DATA
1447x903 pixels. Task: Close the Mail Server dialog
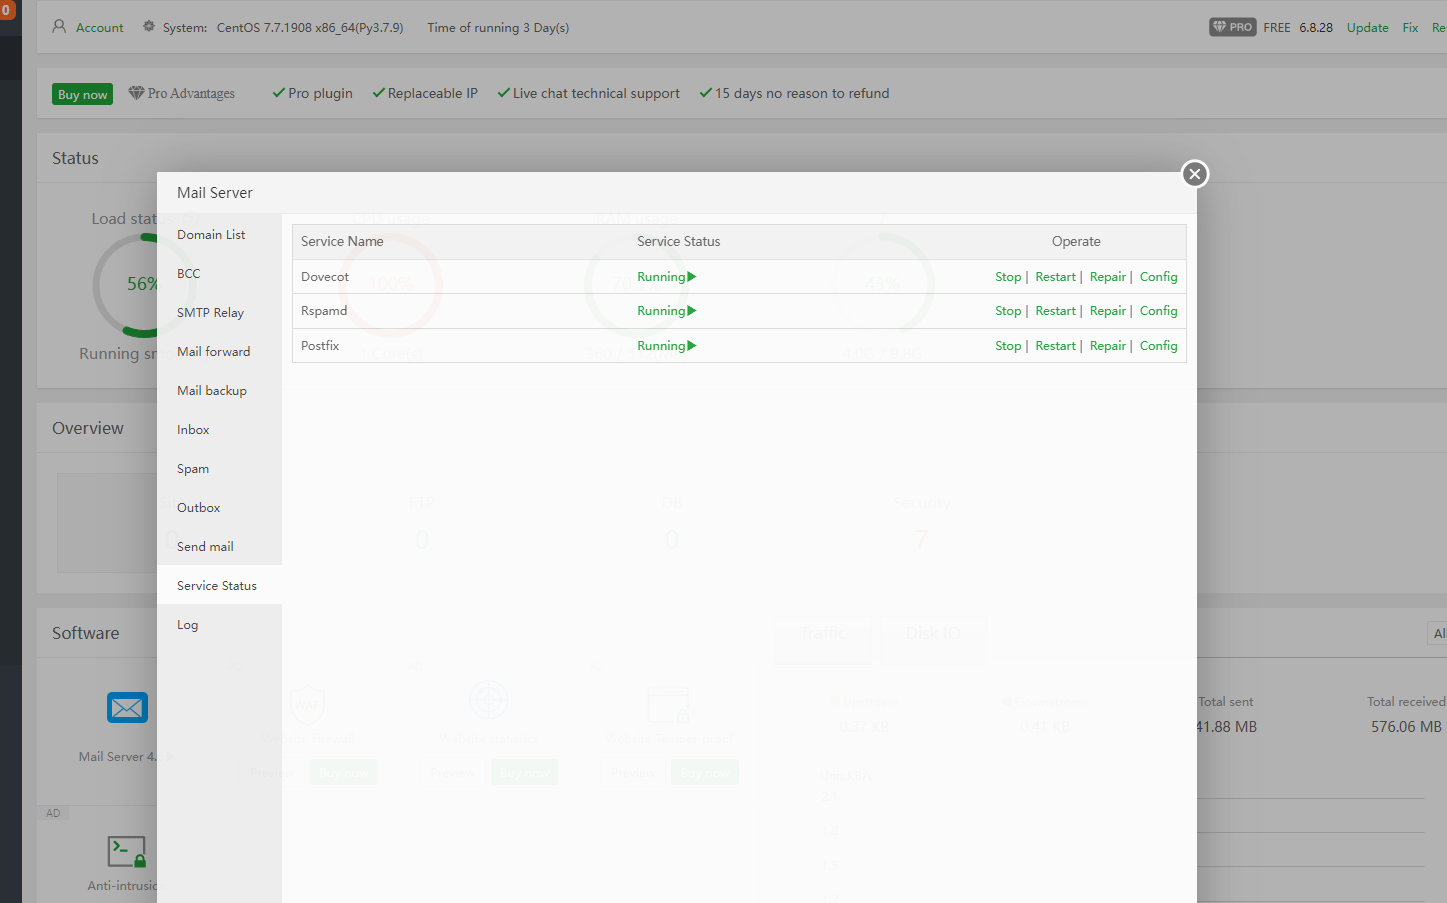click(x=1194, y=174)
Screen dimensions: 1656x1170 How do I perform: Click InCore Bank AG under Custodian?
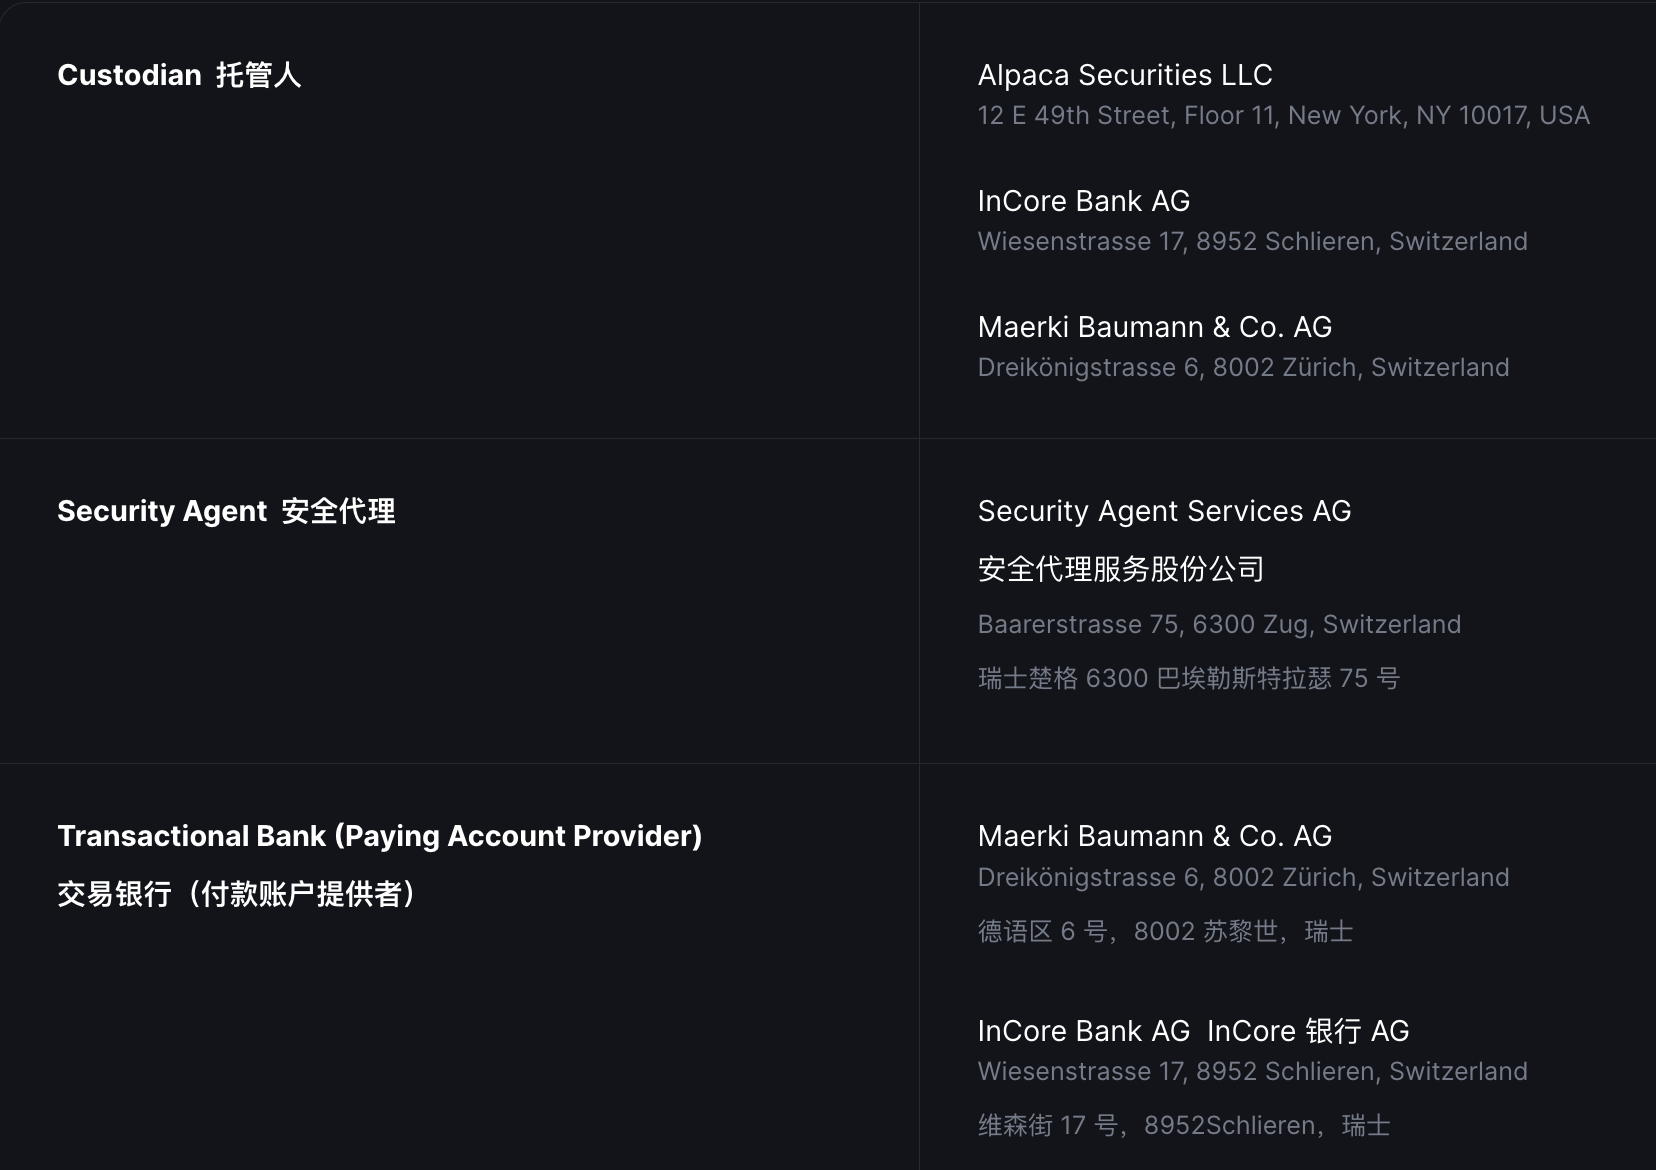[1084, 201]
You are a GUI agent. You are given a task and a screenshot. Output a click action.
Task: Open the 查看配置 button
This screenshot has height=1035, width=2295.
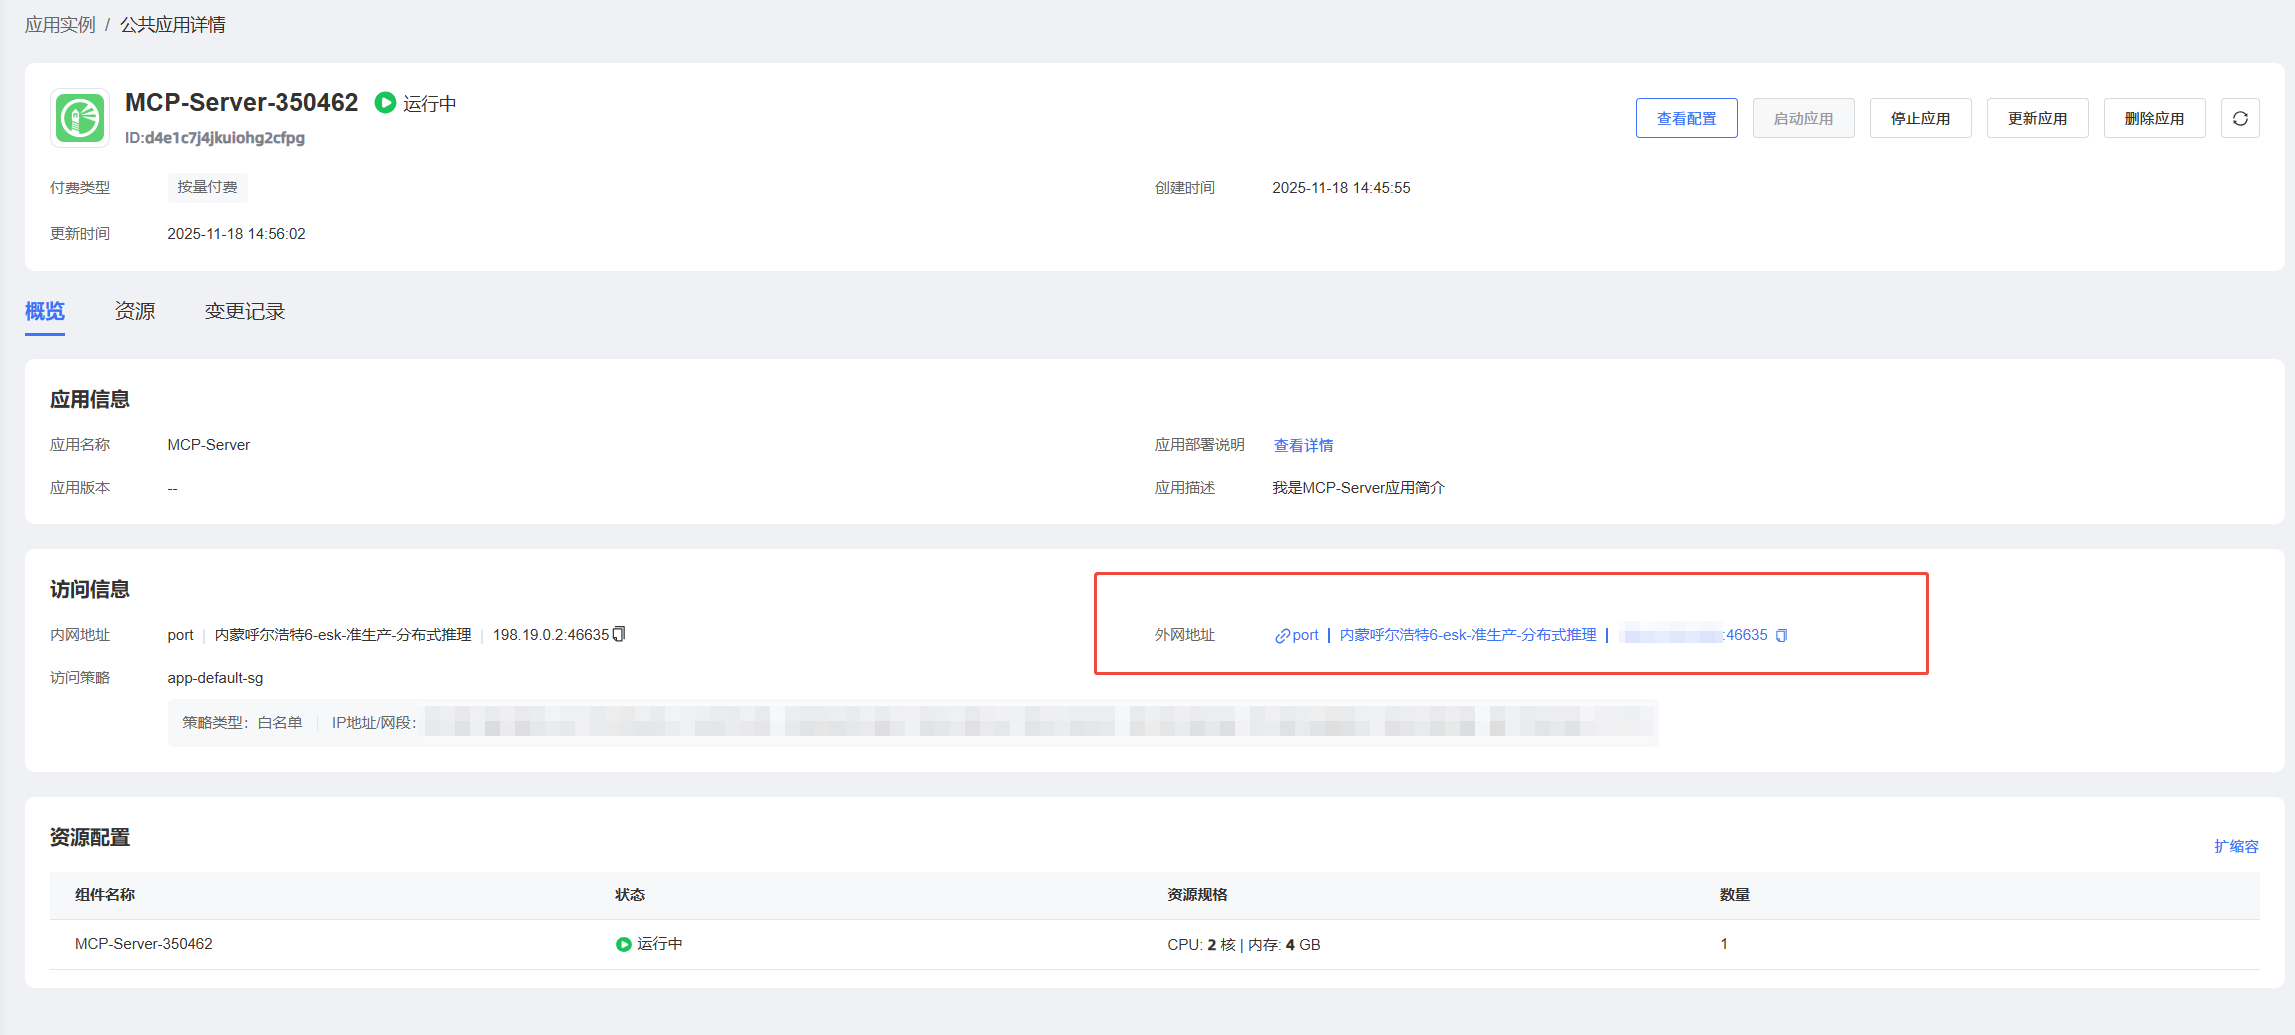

WHAT TO WORK ON
This exercise calls for the complete listing, returned exactly and without images.

SOLUTION TO THIS EXERCISE
1447x903 pixels. Task: Close the Mail Server dialog
click(x=1194, y=174)
Screen dimensions: 1656x1170 How do I perform: Click InCore Bank AG under Custodian?
[1084, 201]
You are a GUI agent. You are given a task and a screenshot. Output a click action.
Task: Open the 查看配置 button
This screenshot has height=1035, width=2295.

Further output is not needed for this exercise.